Wisst Ihr, so etwas lesen zu müssen ist einfach nur zynisch!

Es wurde WENIGER Antibiotika verkauft. Ja was! Heieiei! Das ist ein Grund für unermessliche, nie dagewesene Freude!

Antibiotika hat in der Tierhaltung gar nichts verloren und schon gar nicht flächendeckend und präventiv.
Aber genau das wird in der Geflügelzucht gemacht.

Fragen Sie mal einen Geflügelzüchter. Eine Bio-Zucht darf meines Wissens höchstens 500 Hühner umfassen. Denn da ungefähr liegt die Grenze, oberhalb deren die Tiere durch Stress erkranken.
Bio-Hühnerfarmen benötigen daher im Normalfall keine Antibiotika, weil die Tiere nicht krank werden.

Aber alle anderen Geflügelzüchter haben 2000 und mehr. Damit das möglich ist, ohne dass die Tiere verenden, wird ihnen VORSORGLICH mit dem Futter Antibiotika verabreicht, das nicht nur durch die Anwendung selbst Resistenzen verursachen kann, sondern dann vom Menschen über Eier und Fleisch auch noch eingenommen wird.

Nicht umsonst muss man ja bei der Verarbeitung von Poulet-Fleisch in der Küche die Hände unbedingt waschen, NACHDEM man das Fleisch berührt hat. Sonst landen unangenehme lebendige, aber nicht sichtbare Zeitgenossen eventuell an anderen Orten in der Küche und auf anderen Lebensmitteln, wo sie sich verbreiten können.

Mmmhhh!

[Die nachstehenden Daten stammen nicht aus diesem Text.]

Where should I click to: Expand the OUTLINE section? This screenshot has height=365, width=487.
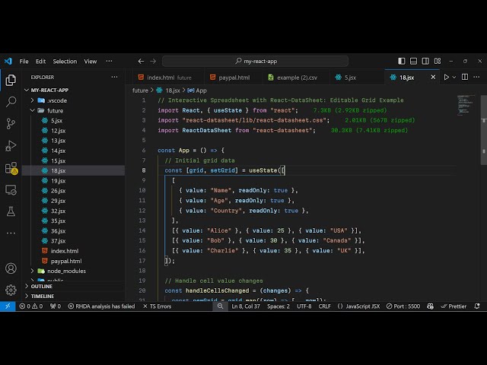[42, 286]
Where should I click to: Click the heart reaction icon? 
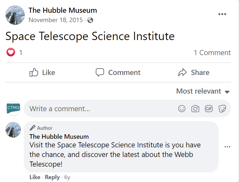pos(11,53)
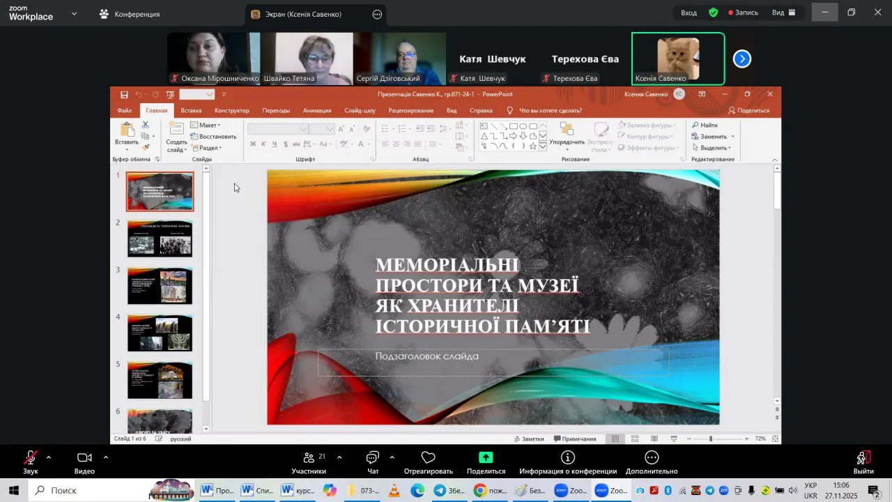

Läuft Ihnen bei dieser Vorstellung nicht auch das Wasser im Mund zusammen?
Gut, man muss zur Beruhigung anfügen: nach dem Kochen oder Braten sind die winzigen Viecher tot und harmlos. Aber vorher....

Und wozu das alles? Tja, einzig und allein deshalb, weil die Züchter 2000 und mehr, statt nur maximal 500 Hühner im Stall haben.

Ist das nicht irgendwie surreal? Alle wissen das. Der Züchter weiss es. Der Tierarzt weiss es. Die Grossverteiler wissen es. Die Pharmaindustrie weiss es. Die Humanmediziner wissen es.

Aber wissen SIE was? Man macht einfach weiter und meldet dann hie und da in den Medien, dass einerseits die Sterblichkeit aufgrund Antibiotika-resistenter Keime zugenommen hätte (also die Humansterblichkeit), aber dass ja jetzt zum Glück WENIGER Antibiotika sinnlos verfüttert werde.

Das ist Euch allen Wurst, oder? Schliesslich hat man ja auch noch echte Probleme, was soll man sich mit sowas befassen.